Taking this assumption and geographical and ethnic diversity into account in the present study, we investigated the distribution of CCR5-∆32 alleles in tribes from the Vidarbha region (Maharashtra) Central India.

Material and Methods

Population

The Kolam (tribes)

Besides inhabiting the adjoining state, a substantial number of these people inhabit in few district of Vidarbha. They speak the Gondi dialect which belongs to the Dravidian linguistic group. We sampled 15 samples from this group Village of Yavatmal district.

The Bhil (tribes)

Bhils are listed as Adivasi residents of the states of Gujarat, Madhya Pradesh, Chhattisgarh, Maharashtra, and Rajasthan in Western and Central India as well as in Tripura in far-eastern India on the border with Bangladesh. Bhils are divided into a number of endogamous territorial divisions, which in turn have a number of clans and lineages. Most Bhils now speak the language of the region they reside in, such as Marathi and Gujarati. We sampled 15 samples from this group Village of Yavatmal district.

The Korkus (tribes)

The Korkus are a typical tribal population from Amravati district and found only in the Satpuda mountain ranges spanning Maharashtra and Madhya Pradesh. They are mainly concentrated in Melghat a scheduled area of Korku comprising 89% of the tribal population. The Korkus speak Korku dialect belonging to Austro-Asiatic linguistic group. The Austro-Asiatic speakers are considered as the first settler of Indian subcontinent. ^[32] We sampled 15 samples from this group.

The Paradhi (tribes)

Phase Paradhi or Phasse Paradhi is a tribe in India. The tribe often faces harassment by Indian law enforcement agencies. The tribe is found mostly in Maharashtra and parts of Madhya Pradesh. The Phasse are a sub tribe of the Paradhi caste, which includes sub-castes like Gav Paradhi, Berad-Paradhi, Gay-Paradhi, Chita Paradhi. Paradhi is the term for "hunter." There are only three surnames among them, Chauhan, Pawar, and Solanke. We sampled 15 samples from this group from Akola district.

The Andh (tribes)

A low cultivating caste of Berar, who numbered 52,000 persons in 1911, and belongs to the Yeotmal, Akola, and Buldana Districts. The Andhs appear to be a non-Aryan tribe of the Andhra or Tamil country, from which they derive their name. There were 8228 Andh in Andhra Pradesh in 1991. According to Singh et al.,^[33] in their 2004 book people of India there are over 74,000 Andhs in Maharashtra. We sampled 16 samples from this group.

The Gonds (tribes)

This tribe falls under the primitive tribes category and spread much over the central India. Gond generally speaks "Gondi 0" dialect, which belongs to the Dravidian linguistic family, after Indo-European, in India. We sampled 17 blood samples from this tribe from the Village Gadchiroli district.

Brahmin caste

Brahmin is a class of priests and preachers of 'Dharma' and considered as the torch bearer of Hinduism. Majority of Brahmin in Maharashtra speak Marathi, one of the major languages of Indo-Aryan linguistic group. The population of Brahmins in Amravati district is 21,500 or 3% of the population. We collected 15 samples of Brahmins living in Amravati district.

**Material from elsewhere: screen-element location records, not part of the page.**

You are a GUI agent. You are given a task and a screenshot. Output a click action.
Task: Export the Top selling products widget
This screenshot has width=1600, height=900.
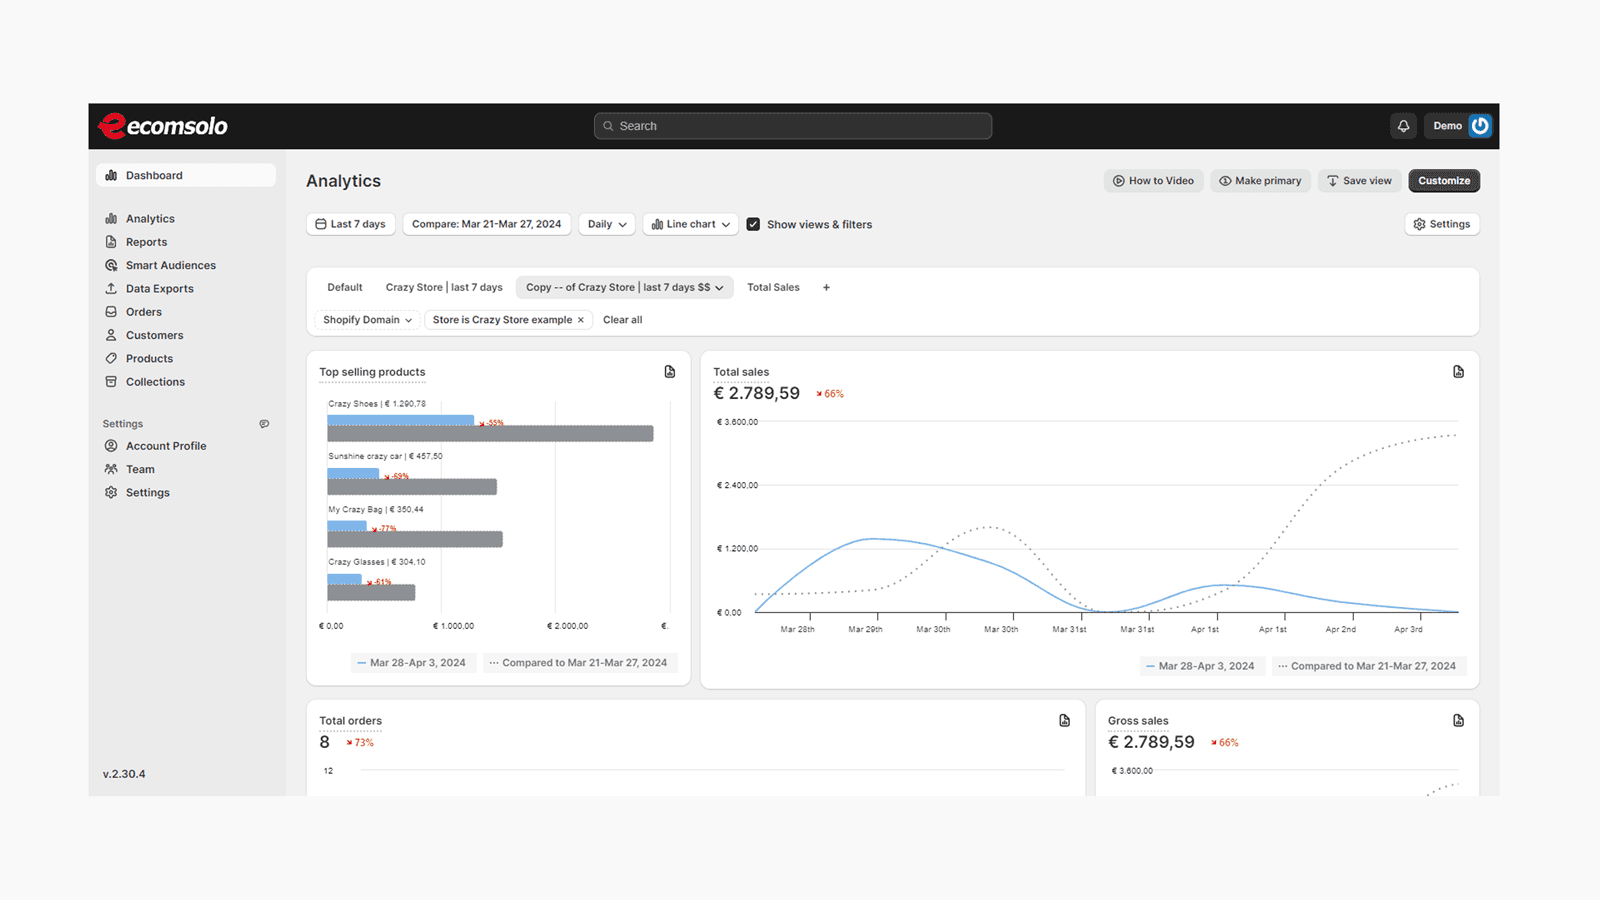[x=669, y=371]
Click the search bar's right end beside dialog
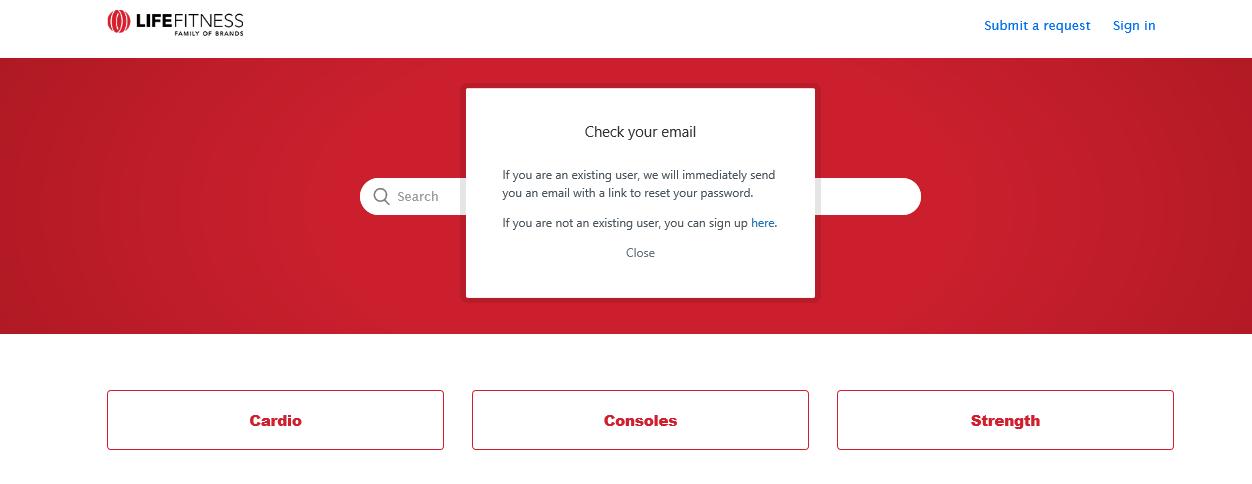 coord(868,196)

Blood sample collection and DNA extraction

We have collected 108 blood samples on Whatman FTA mini cards (GE Health-Care, UK, Ltd) from 6 tribe's populations and a caste population from the district of Vidarbha region. Every card was labeled with appropriate code as per tribes/caste and district with informed consent obtained from each volunteer. Approximately, (200 μl [2-5 drop]) of blood by veni-puncture was directly spotted on the FTA mini card within a printed circle area and dried at room temperature. Genomic DNA was isolated from each dried blood sample by following protocol. ^[34]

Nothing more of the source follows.